Wildcats wanted it more
by Dan Kauffman on Feb.17, 2009, under Prep Sports, Prep Track & Field
Whether indoors or outdoors, the Maryland High School Track & Field state meets are high up on the list of sporting events I love.
Over the course of six hours, you get to see everything that makes sports great: The spirit of competition, the drive and desire to be the best, the drama and passion. There’s triumph to delight in and heartbreak to feel for. There’s athletes digging down and finding more than you — and sometimes even they — ever thought they had.
That last sentence sums up what Williamsport’s girls achieved Monday in winning the Class 1A indoor team title. The Wildcats are a talented bunch. So was Digital Harbor. But Williamsport just wanted it a little more, and the Wildcats showed that in the very first event, as colleague Andrew Mason said in his story.
Williamsport looked like toast after the first two legs of the girls 4×800-meter relay. The Wildcats were in fifth place, at least 50 meters behind the leaders, when Tracey Forsythe took the baton for the third leg. They were an afterthought. But not for long. Forsythe kept pumping her arms and churning her legs, and the gap closed to 40 meters … then 30 … then 20 … and by the time she roared through her final lap and passed off to Morgan Keplinger, the Wildcats were in second and hot on the heels of Poolesville for the lead. It was an incredible effort from Forsythe, and Keplinger finished the job by taking control on her final lap to edge Poolesville’s Jenny Reid and give Williamsport a huge early boost.
Keplinger was far from done, though. A few hours later, she turned in an effort that may have surpassed Forsythe’s for pure guts. In the 800, Keplinger roared into the lead in the third lap, passing Digital Harbor’s Regina Summerville, and opened up a sizable gap. But Glenelg’s Christina Giampalmo made a huge move in the final lap and caught Keplinger toward the end of the backstretch on the final lap. Keplinger looked done … right until Giampalmo came up on her shoulder. Keplinger dug really deep, matched Giampalmo stride for stride over the final 100 intense meters and got her shoulders just in front at the line. The pictue of her celebration afterwards shows how much the win meant to her.
The Wildcats refused to settle for anything Monday. They could have settled for a third- or fourth-place finish in that relay, or Keplinger could have consoled herself with second in the 800. If they had, they would not have won the team title. They did the hard things that had to be done for the ultimate success.
There is a flip side — laying it all on the line, doing your best and coming up just short. North Hagerstown’s Katie Ritter and South Hagerstown’s Kyle Toms know what that feels like, but neither has any reason to feel bad.
Ritter came in as the top seed in the 2A girls 300 in 42.17 seconds and ran 42.08, doing absolutely nothing wrong. But River Hill’s Dorehn Coleman — whose seeded time was 44.10 — ran a sizzling 41.60 for the gold.
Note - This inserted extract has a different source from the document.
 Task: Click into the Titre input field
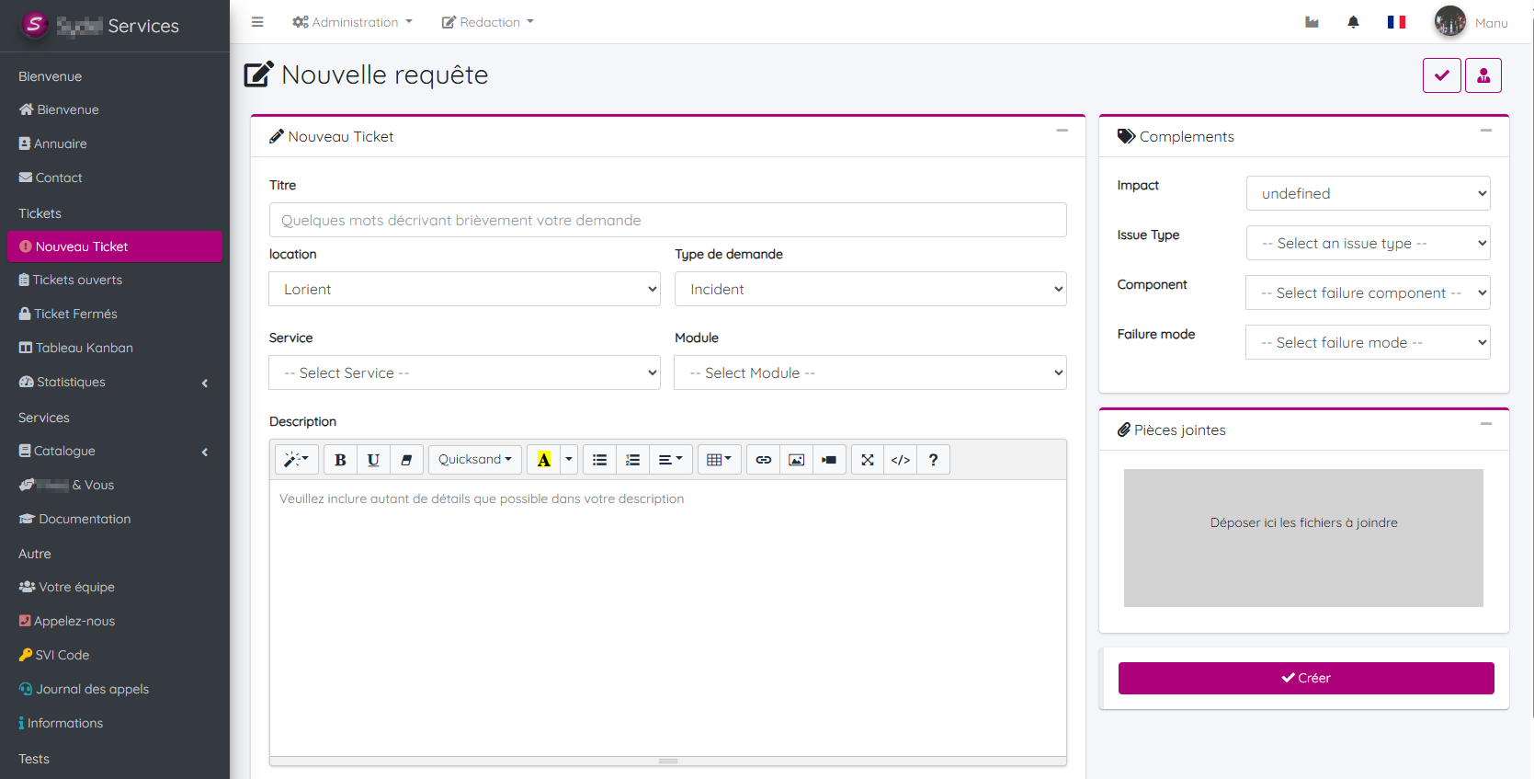[x=667, y=220]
Clearly, Coleman didn’t have to exert herself to her max to qualify for the state meet at regionals, and it served as an example that sometimes the seeding sheets don’t accurately reflect how things could turn out.
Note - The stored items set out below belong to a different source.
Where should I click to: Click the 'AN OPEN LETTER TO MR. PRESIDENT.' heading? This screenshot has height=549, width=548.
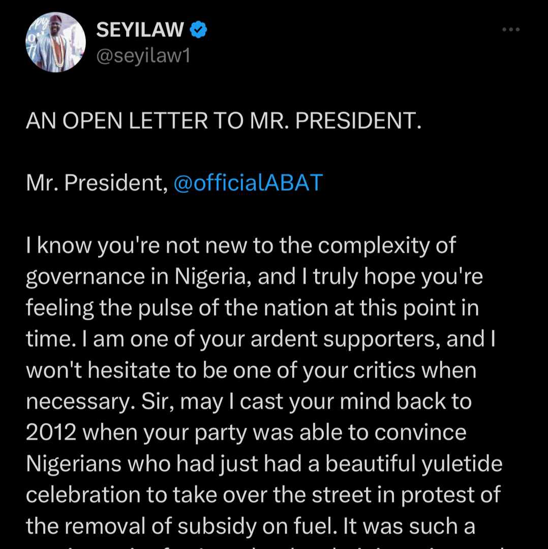coord(223,120)
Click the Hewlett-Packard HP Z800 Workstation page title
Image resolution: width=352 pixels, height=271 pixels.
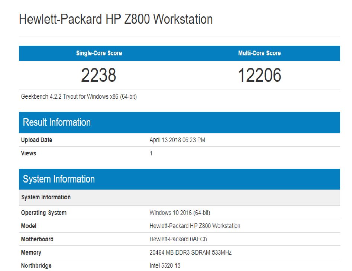point(116,19)
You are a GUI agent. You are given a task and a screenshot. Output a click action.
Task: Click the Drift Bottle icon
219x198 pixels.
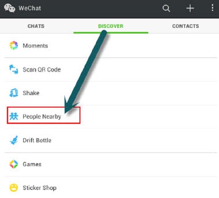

If I feel for Ritter, my heart really goes out to Toms. On his final throw in the 2A boys shot put, he took the lead with a very good throw of 49-11 3/4 — just a quarter-inch shy of the goal of 50 feet he had set for himself. He must have thought he had the gold, until Clarksburg’s Robert Thompson threw 50-1 on his final attempt to wrest the title away. Again, there’s no shame in doing your best and getting beat.